■ **Given exercise**
Format the lines from the line containing "Task: Select the" through the line containing "Action: 648,566" as a JSON list of strings, one string per line and no entries for blank lines.

[start of Extracted information]

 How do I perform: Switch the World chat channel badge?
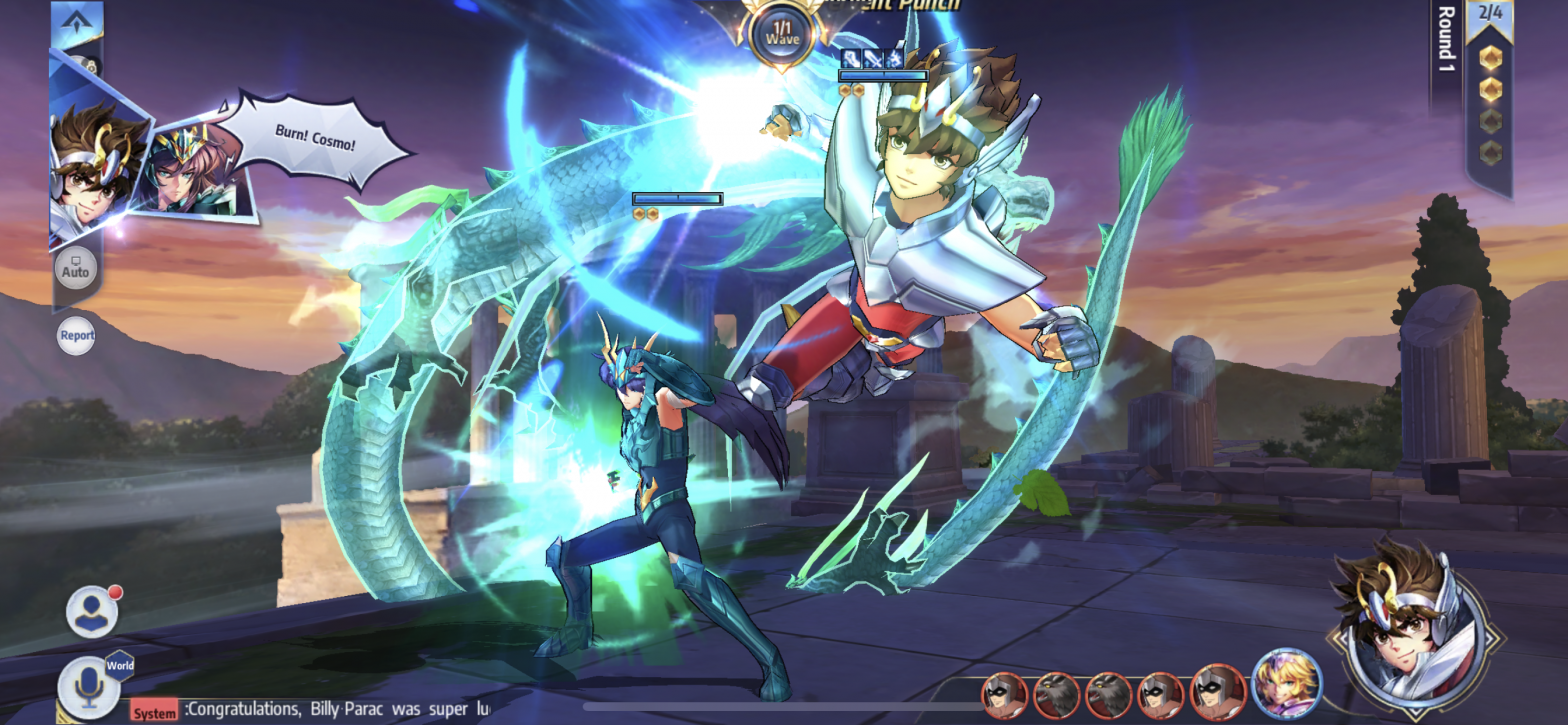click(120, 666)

[end of Extracted information]
[start of Extracted information]

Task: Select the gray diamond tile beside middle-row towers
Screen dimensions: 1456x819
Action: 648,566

[end of Extracted information]

■ **Expected output**
[
  "Task: Select the gray diamond tile beside middle-row towers",
  "Screen dimensions: 1456x819",
  "Action: 648,566"
]